- _Saved entries_:

****

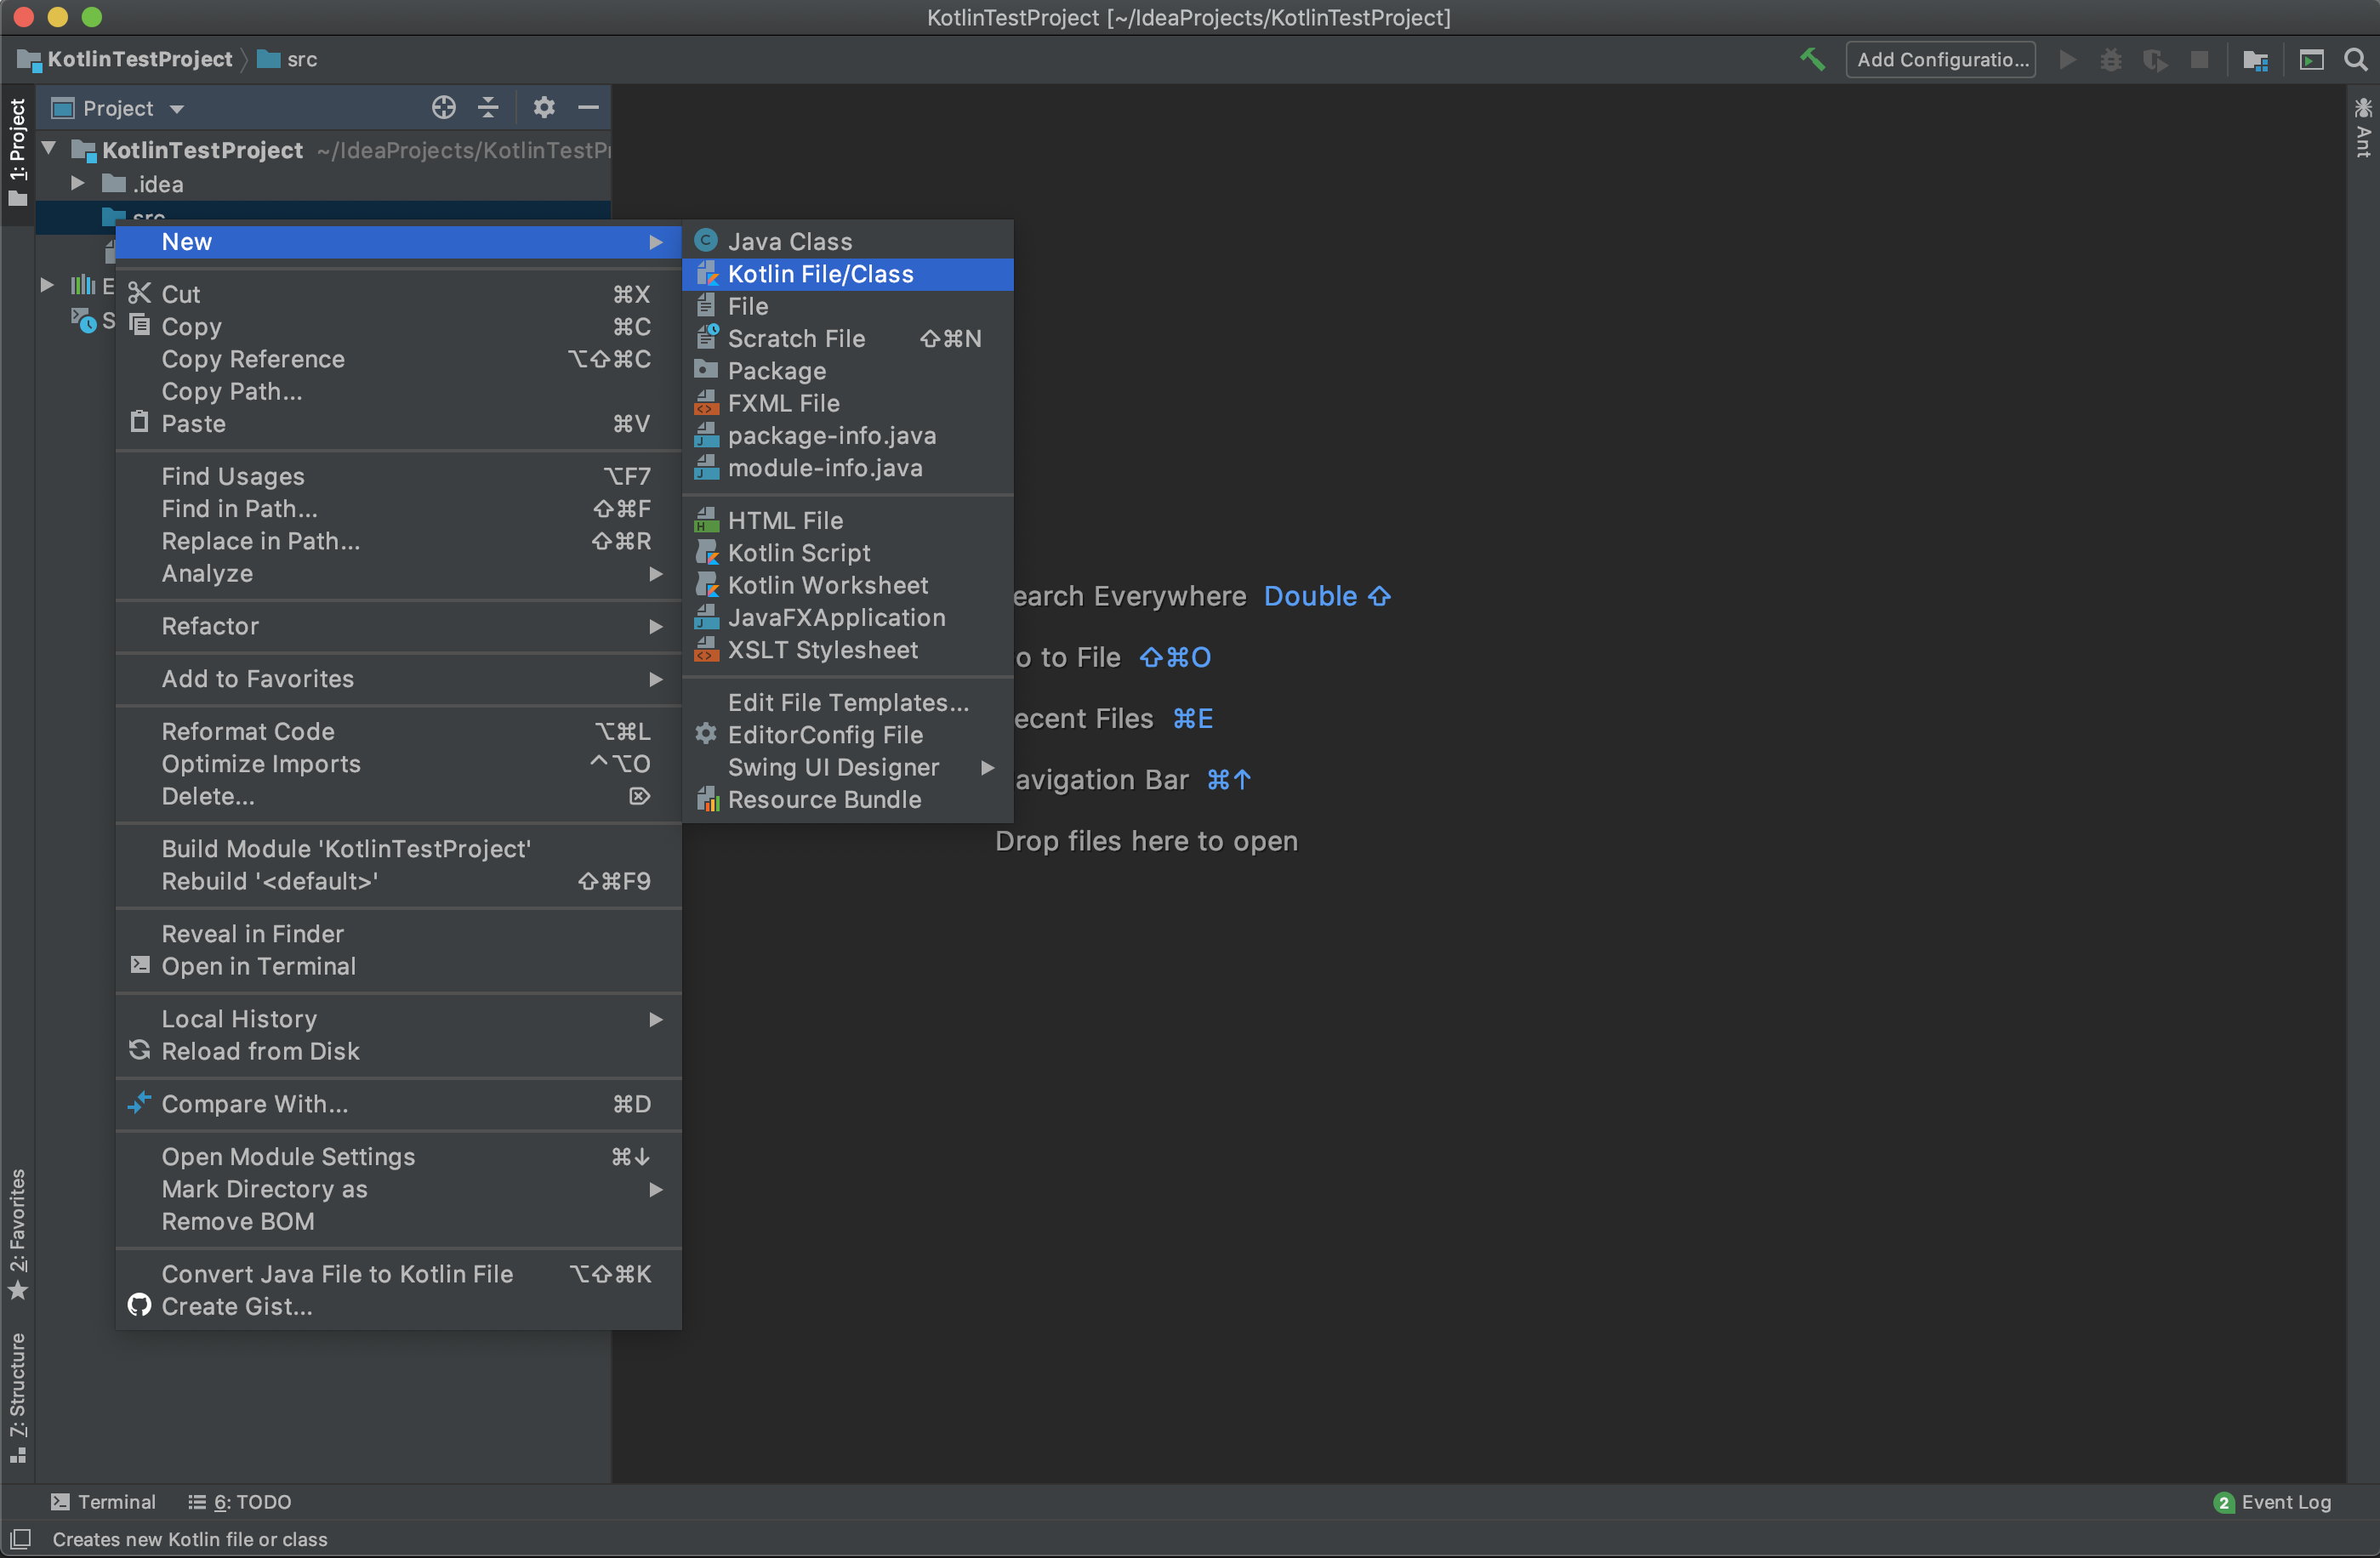
Task: Open the Project Structure toolbar icon
Action: (x=2255, y=60)
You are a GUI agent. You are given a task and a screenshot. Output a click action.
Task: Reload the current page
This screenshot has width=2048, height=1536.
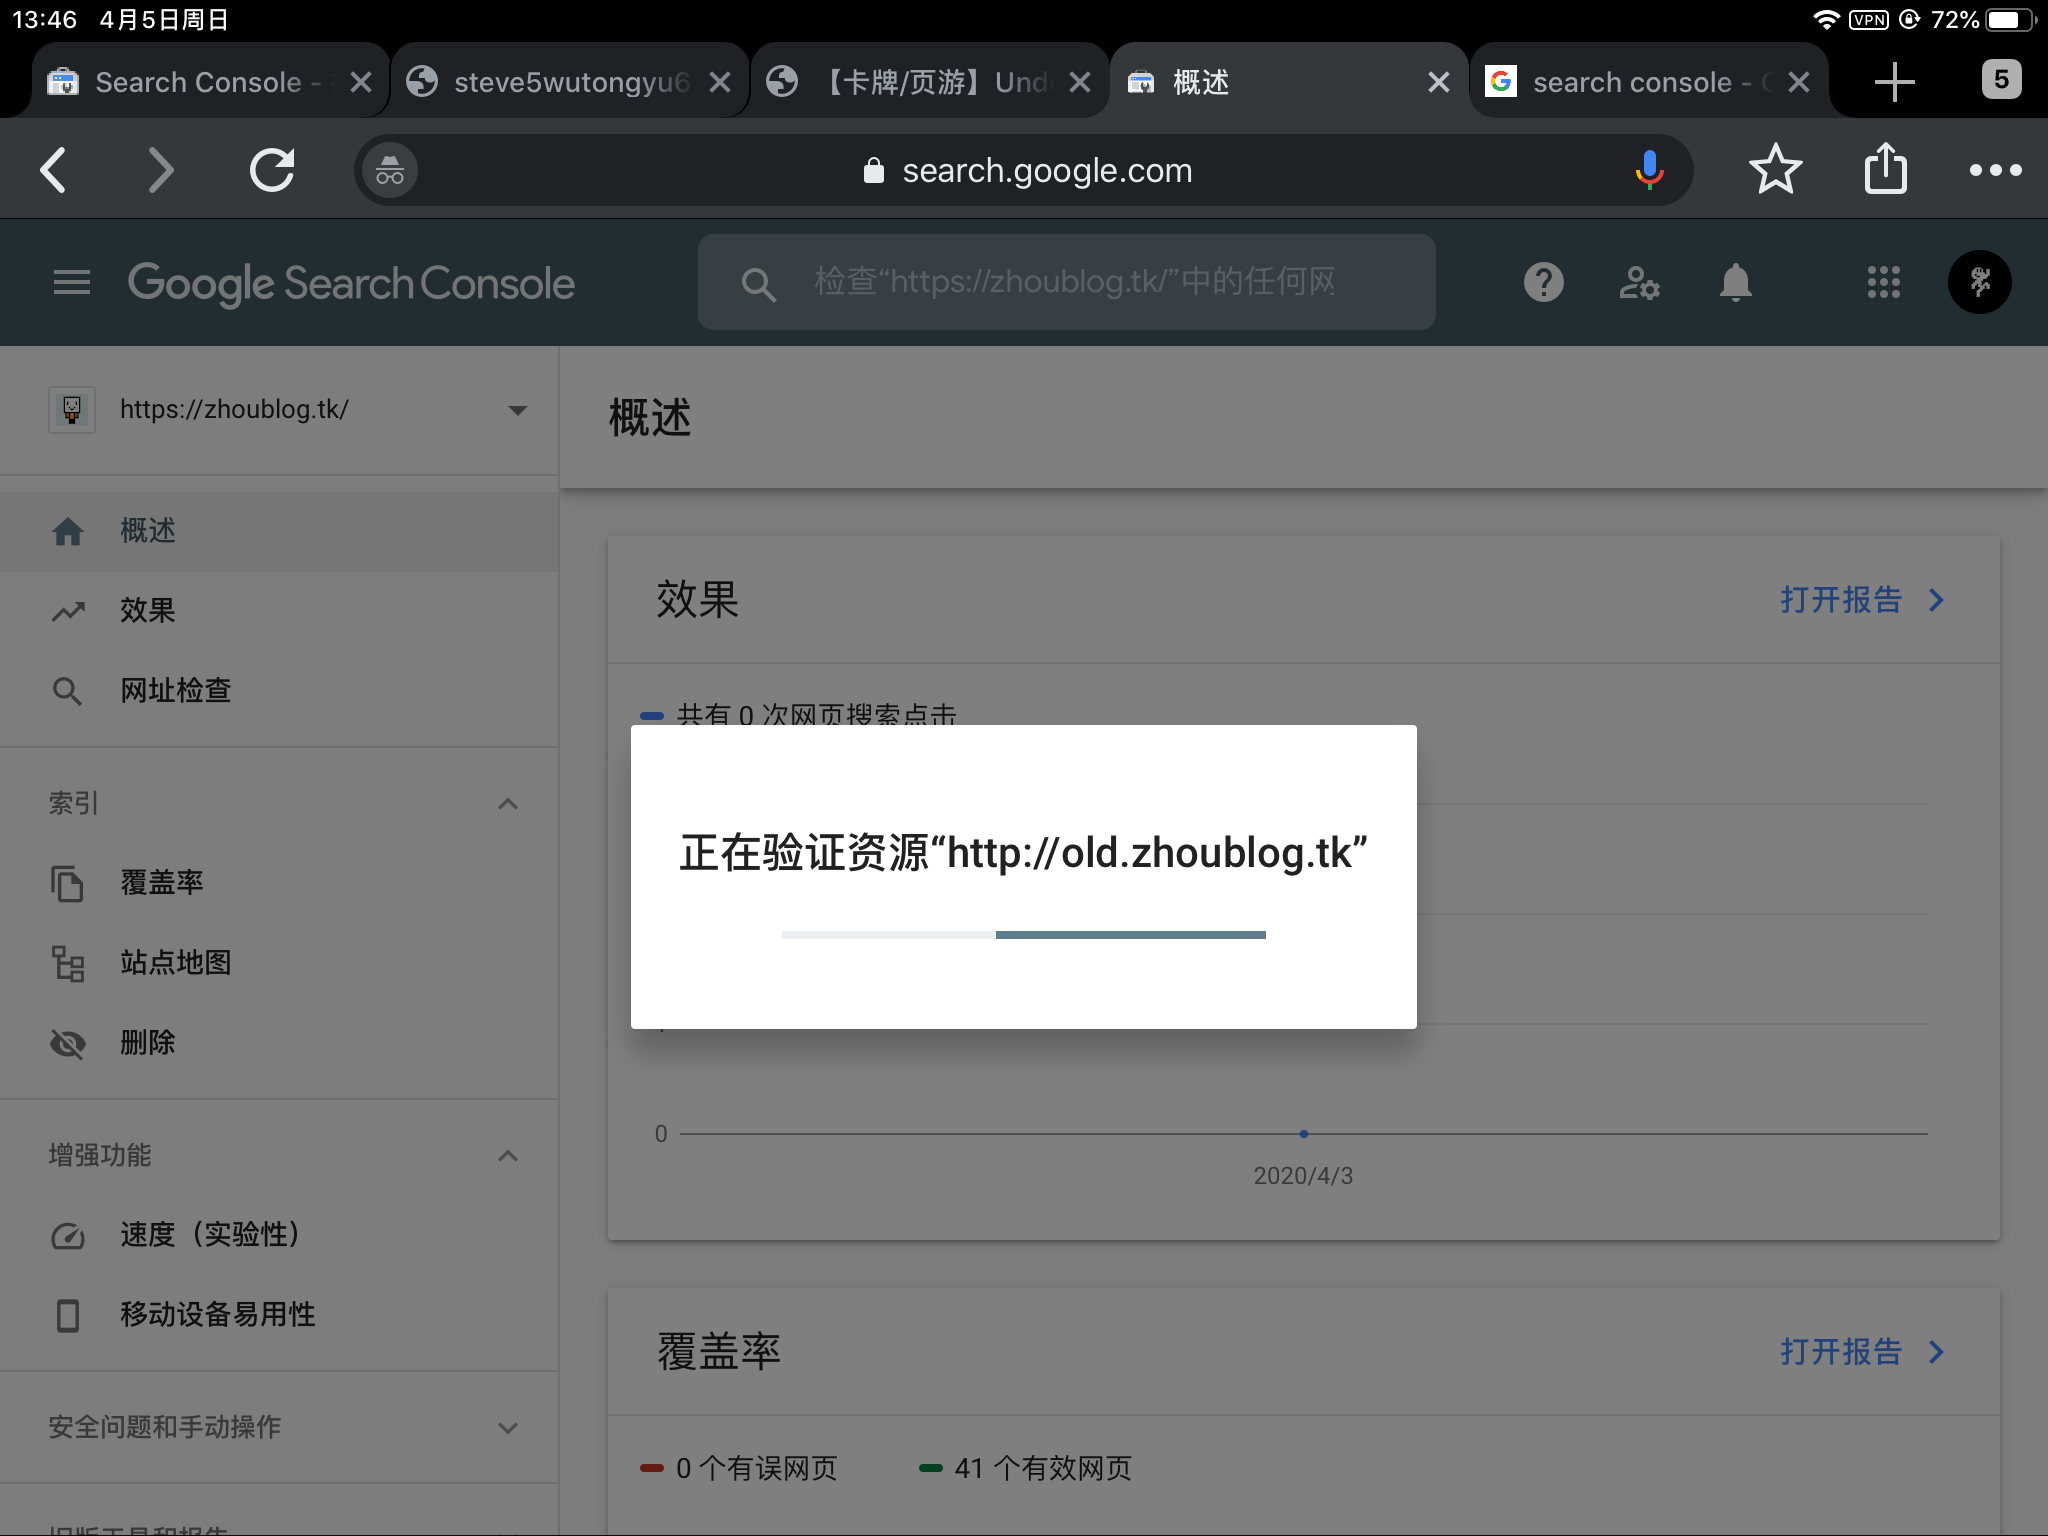[272, 170]
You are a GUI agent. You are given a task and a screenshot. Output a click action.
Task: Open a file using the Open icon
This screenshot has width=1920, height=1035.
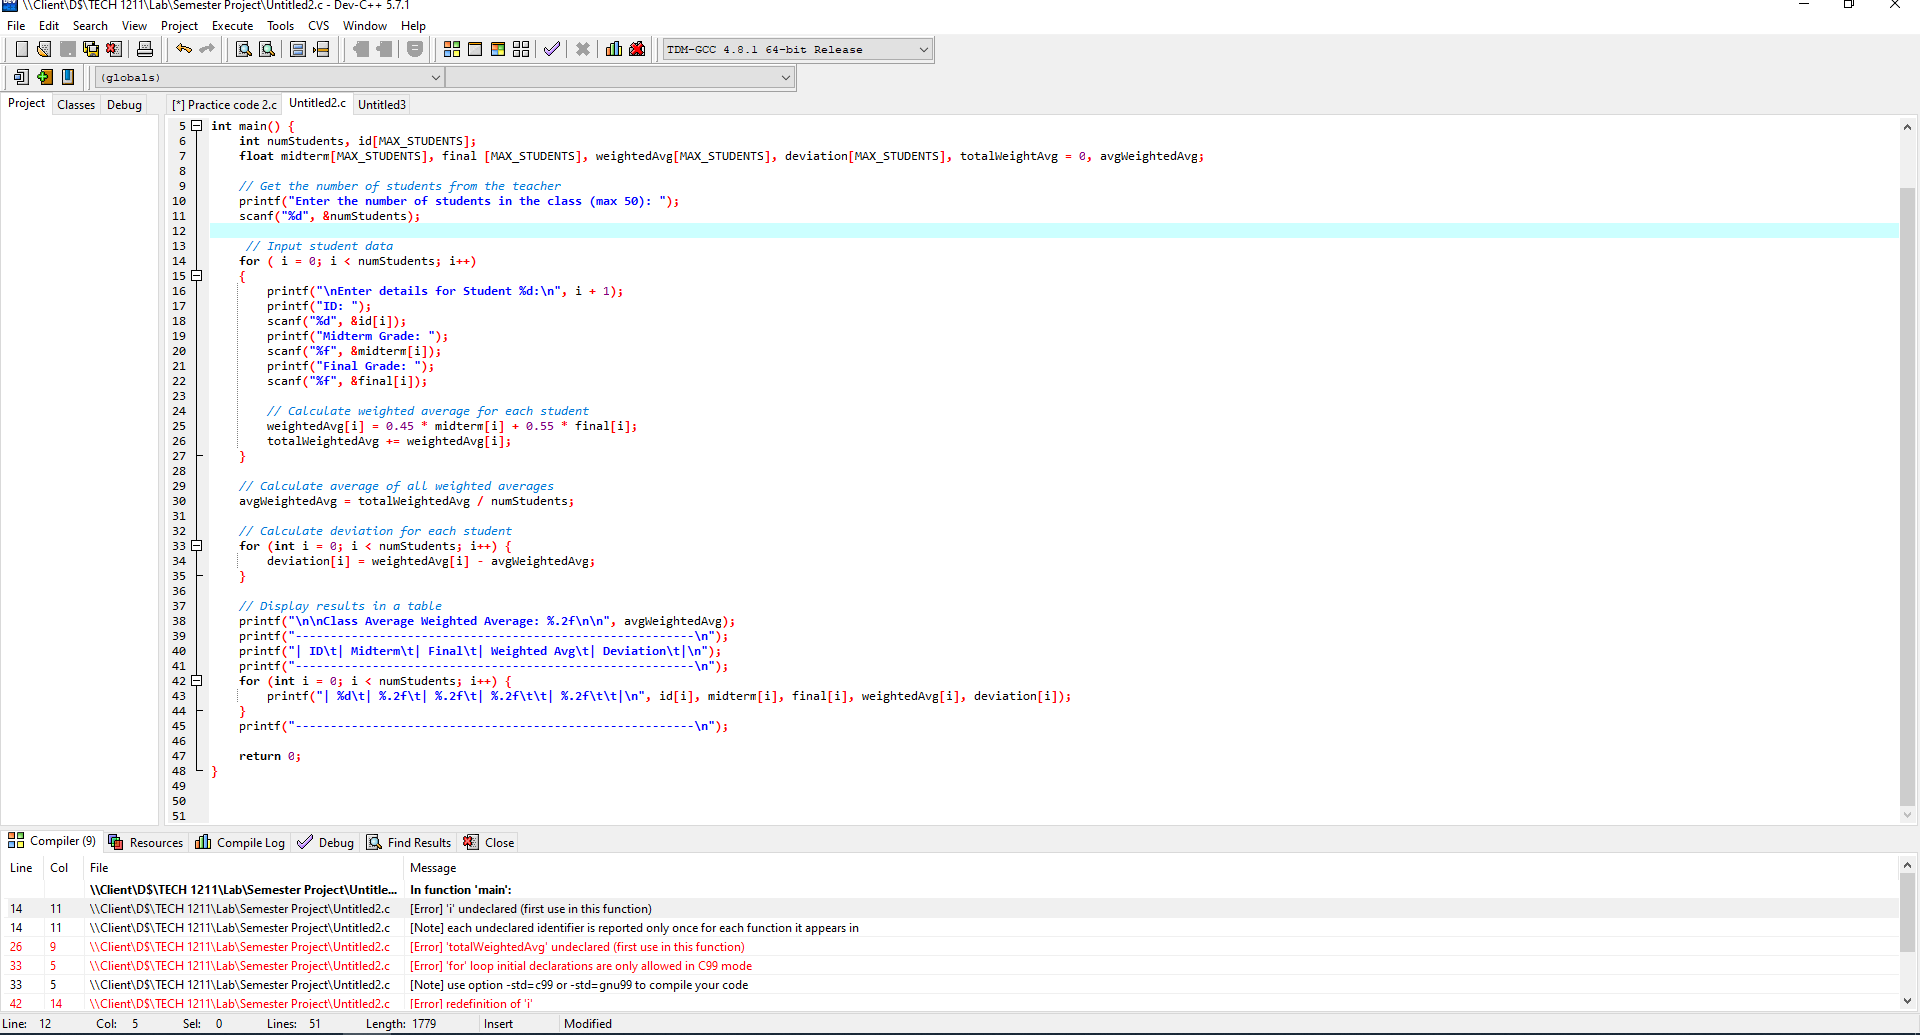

****

- _TASK DESCRIPTION_: Beginning with the line that contains "Task: Reload the current page", reproduce every line through the end of the records above exactly, leaving pictures out.

- _OUTPUT_:
Task: Reload the current page
This screenshot has width=2048, height=1536.
[272, 170]
You are a GUI agent. You are given a task and a screenshot. Output a click action.
Task: Open a file using the Open icon
This screenshot has width=1920, height=1035.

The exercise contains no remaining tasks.